━━ Source excerpt

I’m referring to “Specifying to the hosts and folders which instance should monitor them”.

Problem
In example if you have multiple site (DMZ, Intern, Customer etc) then you can create multiple site. For every ‘area’ a slave-site, where based on folder the host is monitored on a site.

Idea
Can we not have rules for this, so that you don’t need to have separated administration on witch Site the host need to be monitored. In a time where you buy ‘a service’ and your (the user) dont care on witch Site the host in monitored on. But for the admin it does, due performance/custom things/network rule set.

simon-mueller · September 1, 2020, 10:42pm

I don’t know if I understood you 100% right, but in a distributed setup you can choose the site which should monitor the host by editing the host and selecting the checkbox to choose from a dropdown menu:

sirbaas · September 2, 2020, 9:37am

Your completely correct.

For some background we got two teams, one managing the platform/datacenter and other team manage everything for customer applications. So in the eye of the application team they don’t care if the machine is running in DC1 or DC3, they want to monitor customer host/applications.

The platform/datacenter care more because they have to allocate resource, make network changes, security change and for example limit cross-datacenter communication.

━━━━
━━ Dataset excerpt

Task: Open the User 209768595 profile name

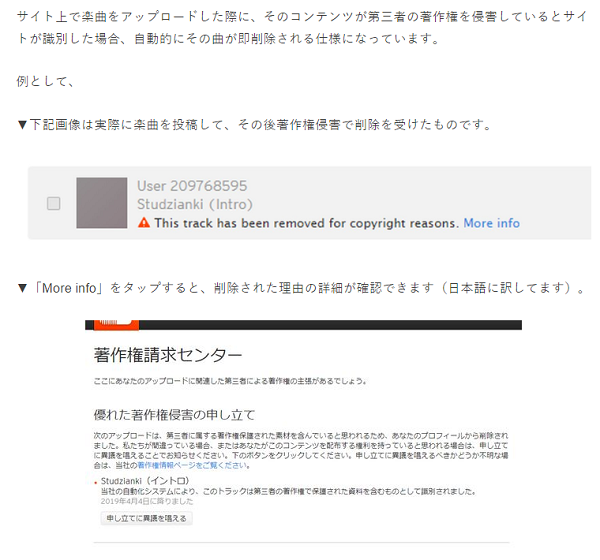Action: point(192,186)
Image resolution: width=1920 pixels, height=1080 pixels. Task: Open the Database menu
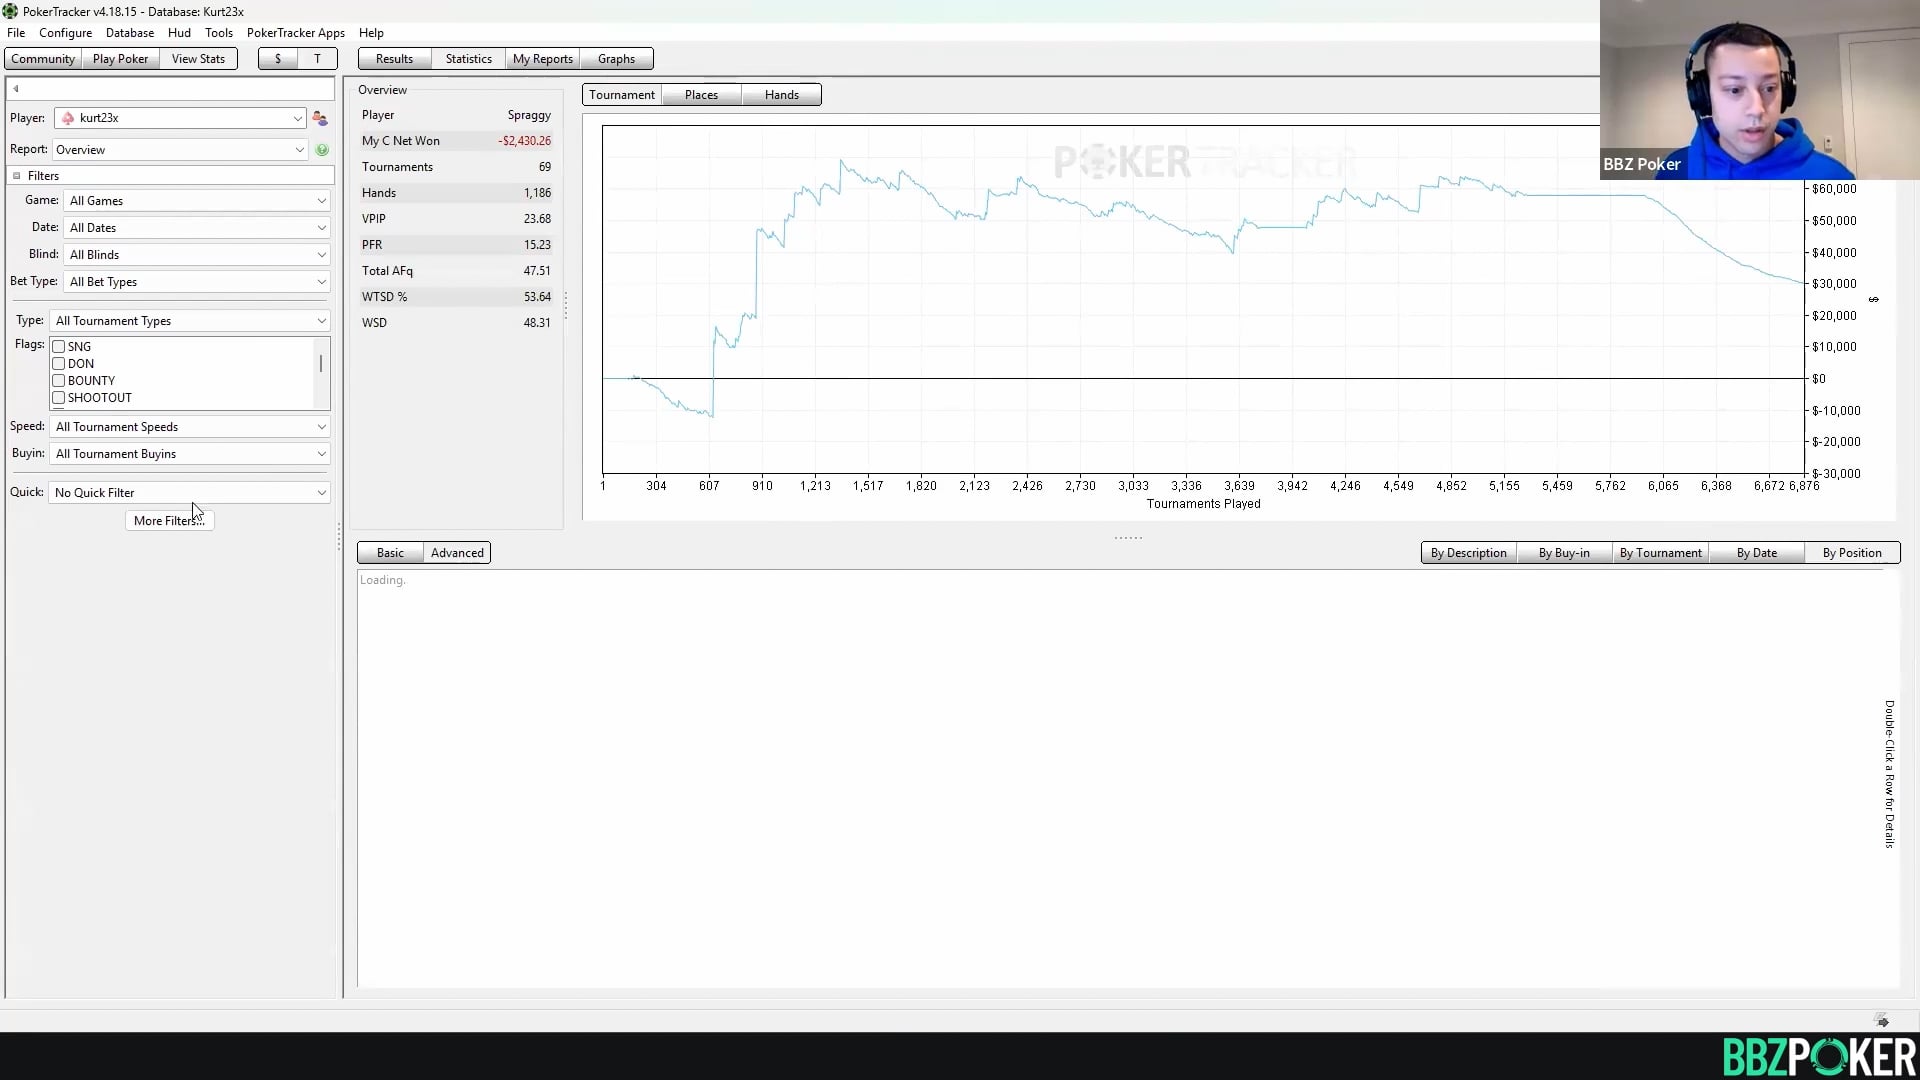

━━━━

• Problem requirements: Write out the site-monitoring thread again, starting with "I’m referring to" and going on through "monitored on a site.", and update it so that "instance" reads "site".

• Final answer:
I’m referring to “Specifying to the hosts and folders which site should monitor them”.

Problem
In example if you have multiple site (DMZ, Intern, Customer etc) then you can create multiple site. For every ‘area’ a slave-site, where based on folder the host is monitored on a site.